RenderOptions controls output behavior:

headingOffset — Shifts heading levels (0 means sections render as H1).
linkStyle — "relative" (resolved paths), "canonical" (source website URLs), or "plaintext" (text only).
resolveLink — A function injected by the converter to resolve identifiers to relative file paths.
notesFilter — Selectively include or exclude editorial, statutory, and amendment notes.

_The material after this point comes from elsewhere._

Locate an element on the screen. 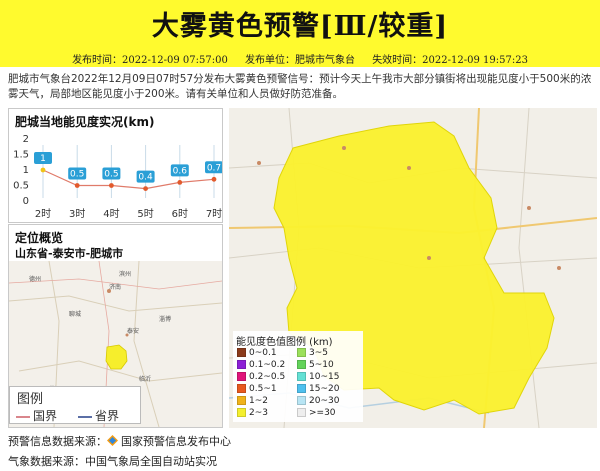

Cross-Reference Resolution

The LinkResolver in @lexbuild/core provides a register/resolve/fallback pattern:

During the first pass, all section identifiers are registered with their output file paths.
During the second pass (rendering), resolveLink queries the registry and computes relative paths.
Unresolvable USC identifiers fall back to uscode.house.gov URLs.
Unresolvable CFR identifiers fall back to ecfr.gov URLs.
Unresolvable FR identifiers fall back to federalregister.gov URLs.
Non-USC/CFR/FR references (Statutes at Large, Public Laws) render as plain text.

Frontmatter Generation

generateFrontmatter() produces ordered YAML with --- delimiters. Every file includes a source discriminator ("usc", "ecfr", or "fr") and a legal_status field. Source-specific optional fields (such as authority and cfr_part for eCFR, or document_number and agencies for FR) are included when defined.

Stage 4: File Writing

Source packages handle file writing using core’s resilient writeFile and mkdir wrappers. These retry on ENFILE/EMFILE errors with exponential backoff (initial delay 50ms, max 5s, up to 10 retries). When the pipeline writes 60,000+ files in rapid succession, external processes like Spotlight and editor file watchers can temporarily exhaust the system’s file descriptor table. The retry wrappers handle this transparently.

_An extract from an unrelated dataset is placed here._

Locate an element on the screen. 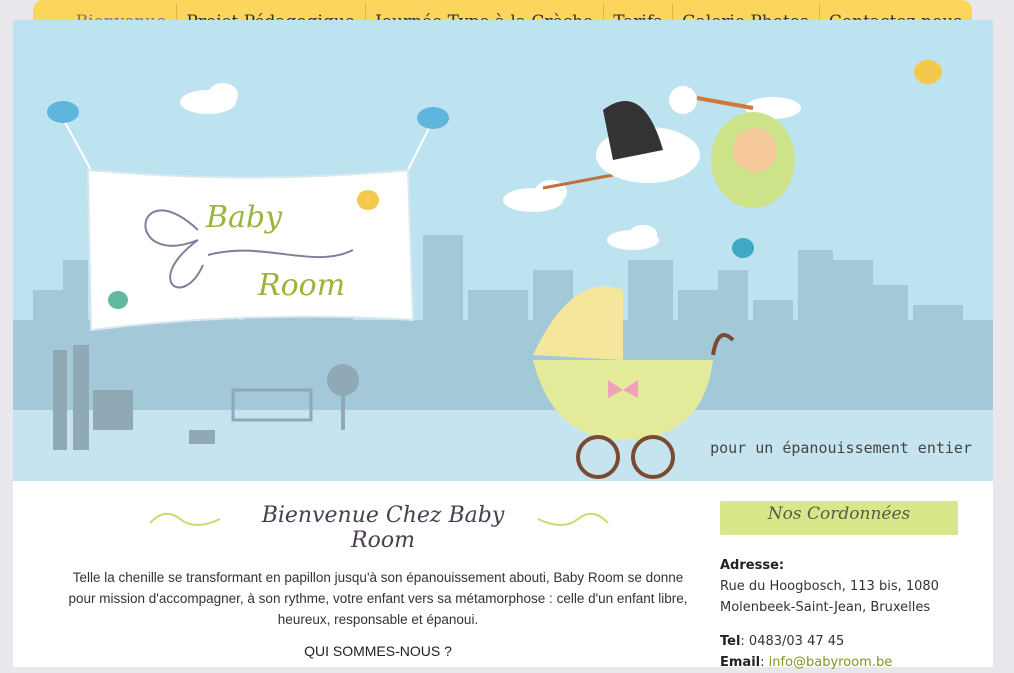 The image size is (1014, 673). tel-label: Tel is located at coordinates (730, 642).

After Markdown files are written, sidecar metadata (_meta.json per directory, README.md per title) is generated for section-level granularity.

Granularity Modes

The emitAt parameter controls how much content goes into each output file. Different granularities trade off between file count, file size, and memory usage.

USC Granularity

Mode	Output Pattern	Sidecar Files	Memory
Section (default)	`usc/title-NN/chapter-NN/section-N.md`	`_meta.json` + `README.md`	Bounded (< 10 MB)
Chapter	`usc/title-NN/chapter-NN/chapter-NN.md`	`_meta.json` + `README.md`	Bounded per chapter
Title	`usc/title-NN.md`	Enriched frontmatter only	Unbounded

eCFR Granularity

Mode	Output Pattern	Memory
Section (default)	`ecfr/title-NN/chapter-X/part-N/section-N.N.md`	Bounded (< 10 MB)
Part	`ecfr/title-NN/chapter-X/part-N.md`	Bounded per part
Chapter	`ecfr/title-NN/chapter-X/chapter-X.md`	Bounded per chapter
Title	`ecfr/title-NN.md`	Unbounded

Title granularity holds the entire AST and rendered Markdown in memory simultaneously. Large titles can require 500 MB+ of resident memory. Section and chapter/part granularity release each subtree after it is written, keeping memory bounded.

Memory Profile

At section-level granularity, the components held in memory during conversion of a single title are:

Component	Typical Size
SAX parser buffer	~64 KB
AST builder stack	~5 KB
Current section AST	Up to ~500 KB
Document metadata	~2 KB
Link resolver registry	~100 bytes per section
File write buffer	~64 KB
Worst case total	< 10 MB per title

The collected[] array holds all emitted { node, context } pairs until the write phase completes. For large titles with thousands of sections, this array is the primary memory consumer during the window between parse completion and write completion.